So memory latency is discrete, not continuous, and being 1 mm closer can't make it fractions of a nanosecond faster. The only plausible effect is if you socket all the memory into DIMM slots in a way that enables you to run tighter timings and/or a faster memory clock than with some other arrangement. Go read about memory overclocking if you want real-world experience with people who try to push systems to the limits of stability. What's best may depend on the motherboard; physical length of traces isn't the only consideration.

AFAIK, all real-world motherboard firmwares insist on using the same timings for all DIMMs on all memory channels².

So even if one DIMM could theoretically support tighter timings than another, you couldn't actually configure a system to make that happen. e.g. because of shorter or less noisy traces, less signal reflection because it's at the end instead of middle of some traces, or whatever. Physical proximity isn't the only thing that could help.

(This is probably a good thing; interleaving physical address space across multiple DRAM channels allows sequential reads/writes to benefit from the aggregate bandwidth of all channels. But if they ran at different speeds, you might have more contention for shared busses between controllers and cores, and more time left unused.)

Memory frequency and timings are usually chosen by the firmware after reading the SPD ROM on each DIMM (memory module) to find out what memory is installed and what timings each DIMM is rated for at what frequencies.
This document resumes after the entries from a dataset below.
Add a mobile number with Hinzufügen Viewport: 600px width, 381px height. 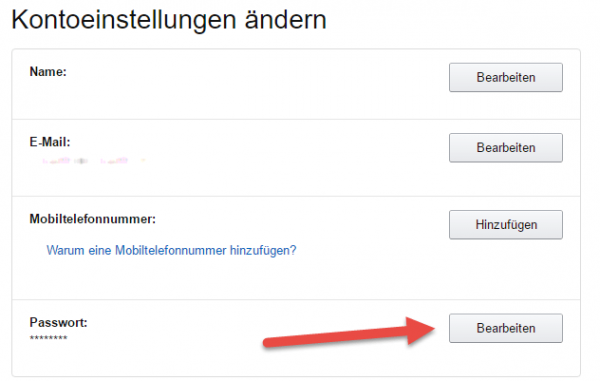[x=505, y=225]
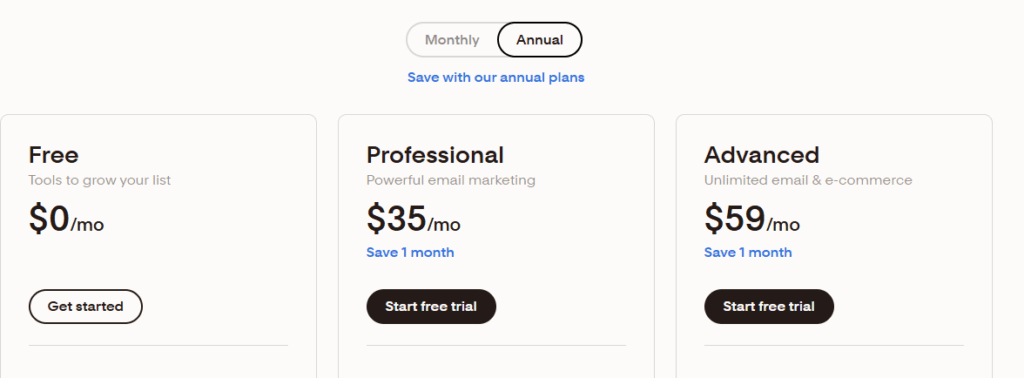Click the $59/mo price
This screenshot has height=378, width=1024.
coord(752,219)
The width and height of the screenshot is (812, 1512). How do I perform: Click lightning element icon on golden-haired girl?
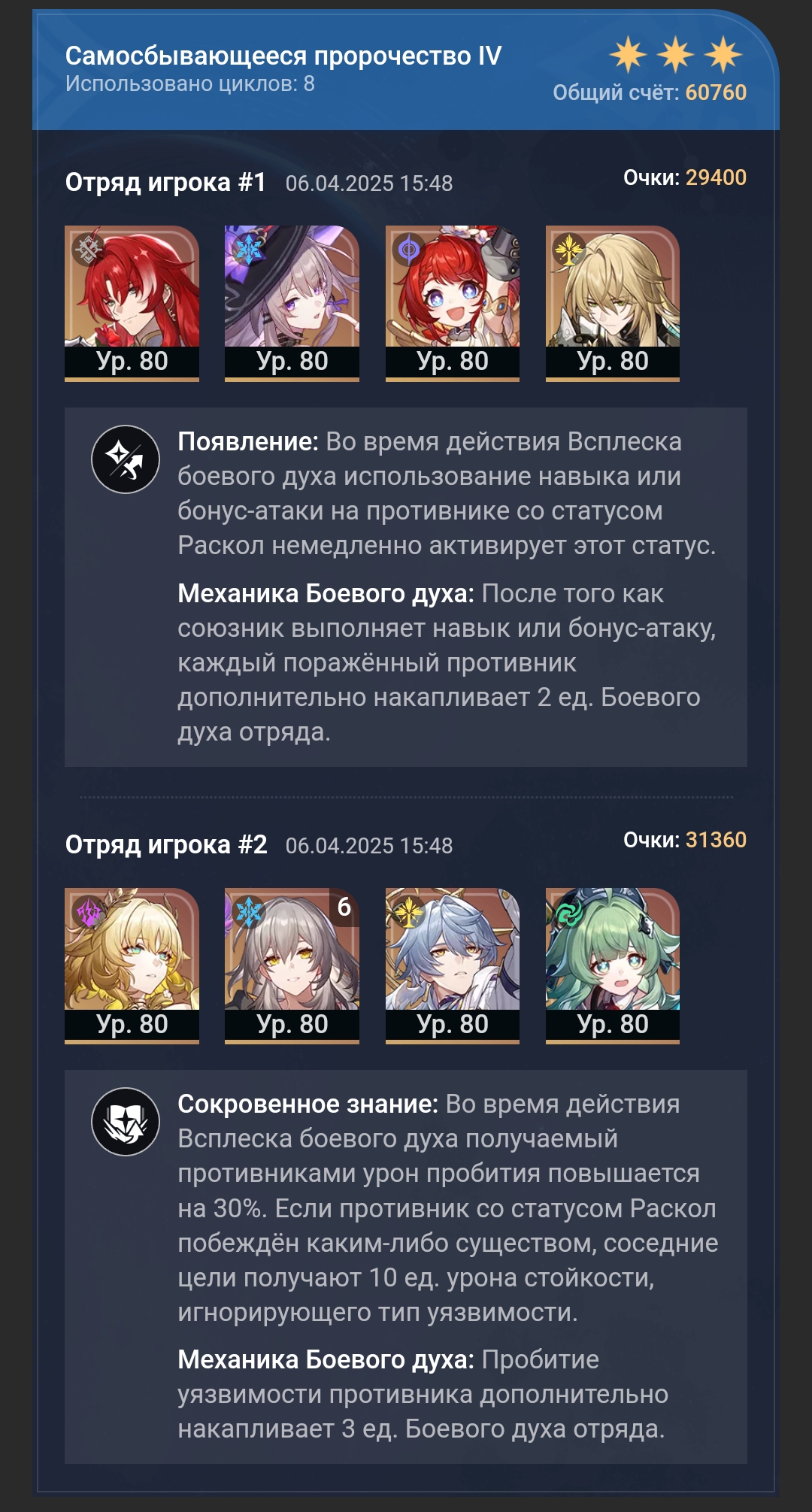(x=88, y=912)
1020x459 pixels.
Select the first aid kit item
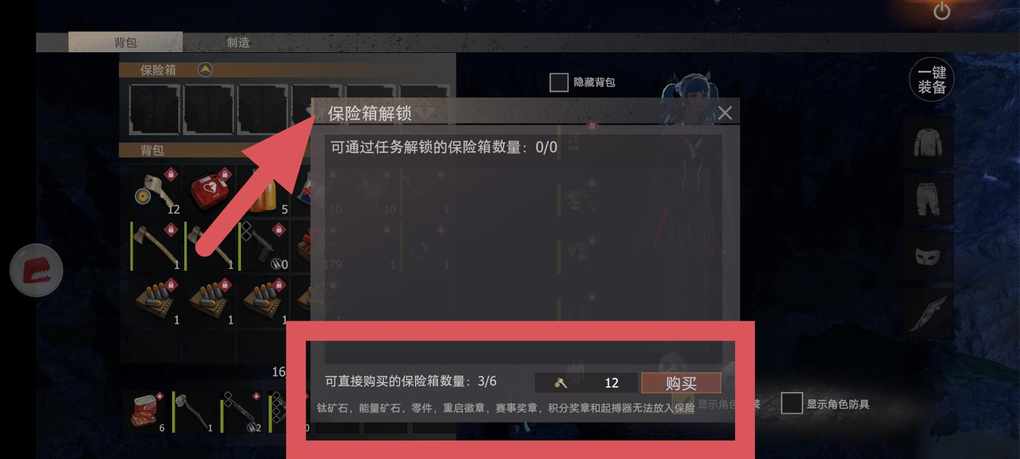(211, 190)
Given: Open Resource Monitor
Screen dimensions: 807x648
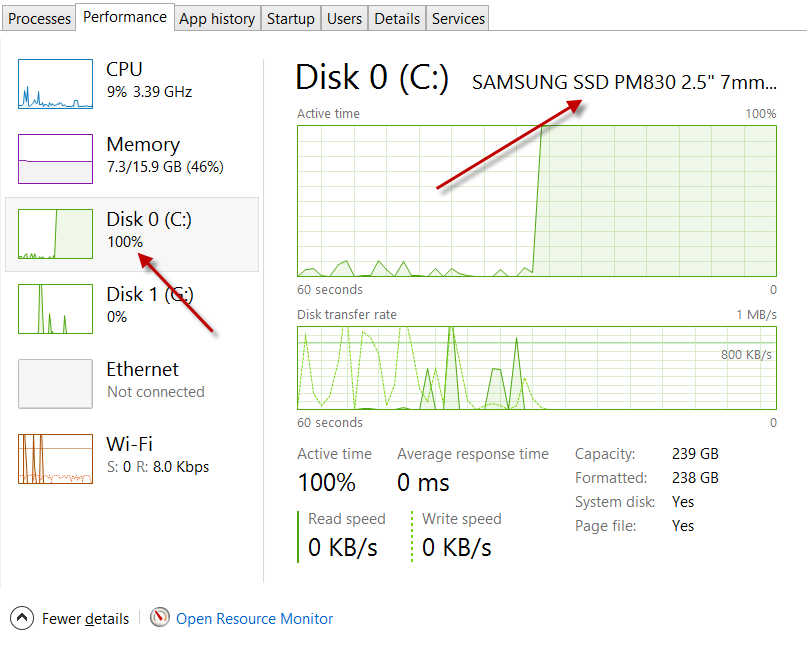Looking at the screenshot, I should (254, 618).
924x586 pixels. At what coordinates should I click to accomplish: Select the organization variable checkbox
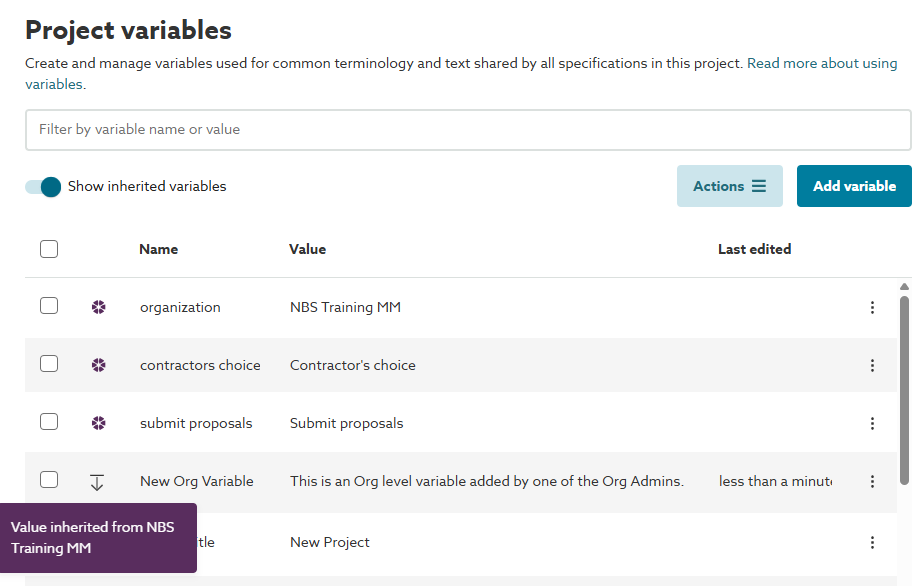(x=49, y=306)
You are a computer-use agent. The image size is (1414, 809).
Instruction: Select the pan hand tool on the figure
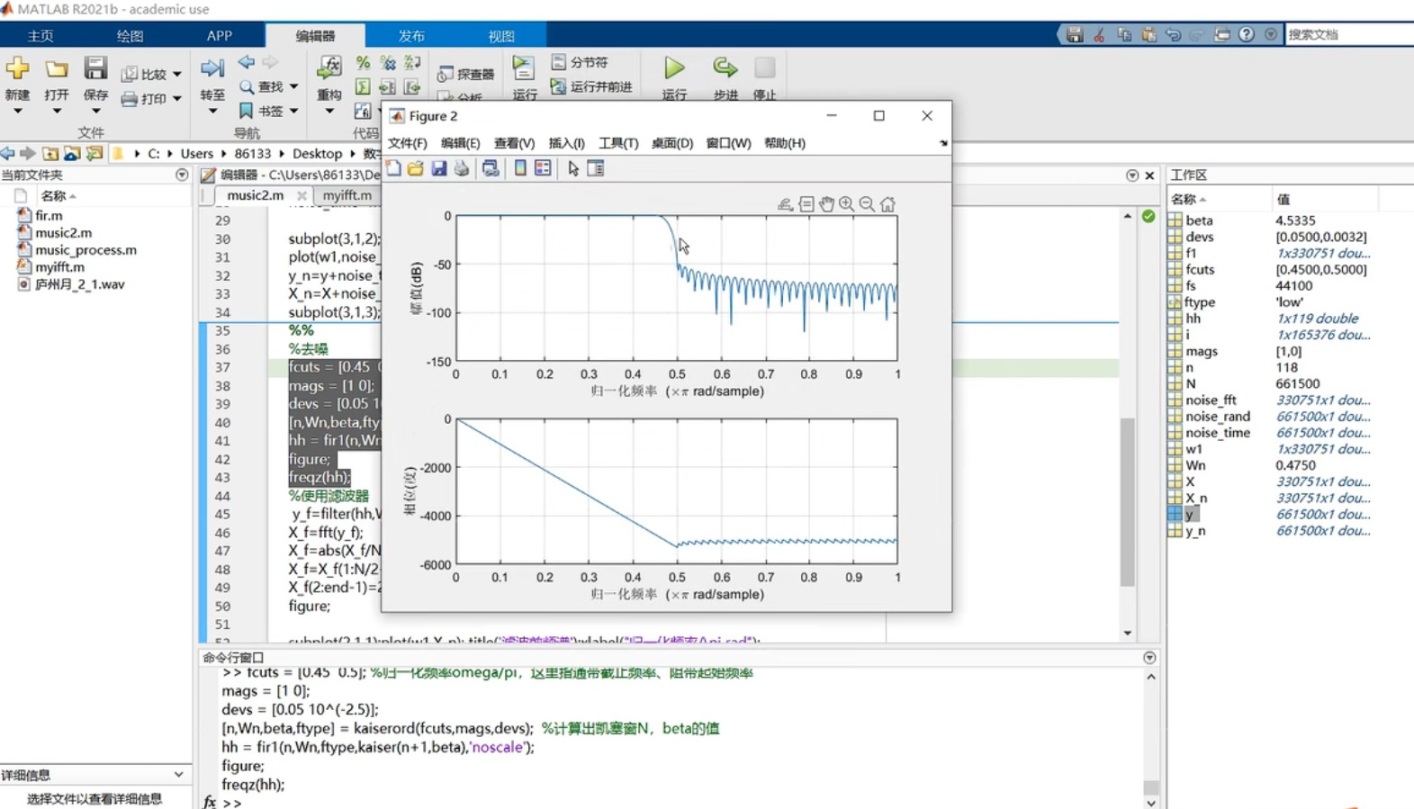(827, 204)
Footnote 1: I'm not sure how transmission-line propagation delays over memory traces are accounted for when the memory controller and DIMM agree on how many cycles there should be after a read command before the DIMM starts putting data on the bus.

The CAS latency is a timing number that the memory controller programs into the "mode register" of each DIMM.

Presumably the number the DIMM sees is the actual number it uses, and the memory controller has to account for the round-trip propagation delay to know when to really expect a read burst to start arriving. Other command latencies are just times between sending different commands so propagation delay doesn't matter: the gap at the sending side equals the gap at the receiving side.

But the CAS latency seen by the memory controller includes the round-trip propagation delay for signals to go over the wires to the DIMM and back. Modern systems with DDR4-4000 have a clock that runs at 2GHz, cycle time of half a nanosecond (and transferring data on the rising and falling edge).

At light speed, 0.5ns is "only" about 15 cm, half of one of Grace Hopper's nanoseconds, and with transmission-line effects could be somewhat shorter (like maybe 2/3rd of that). On a big server motherboard it's certainly plausible that some DIMMs are far enough away from the CPU for traces to be that long.

The rated speeds on memory DIMMs are somewhat conservative so they're still supposed to work at that speed even when as far as allowed by DDR4 standards. I don't know the details, but I assume JEDEC considers this when developing DDR SDRAM standards.

If there's a "data valid" pin the DIMM asserts at the start of the read burst, that would solve the problem, but I haven't seen a mention of that on Wikipedia.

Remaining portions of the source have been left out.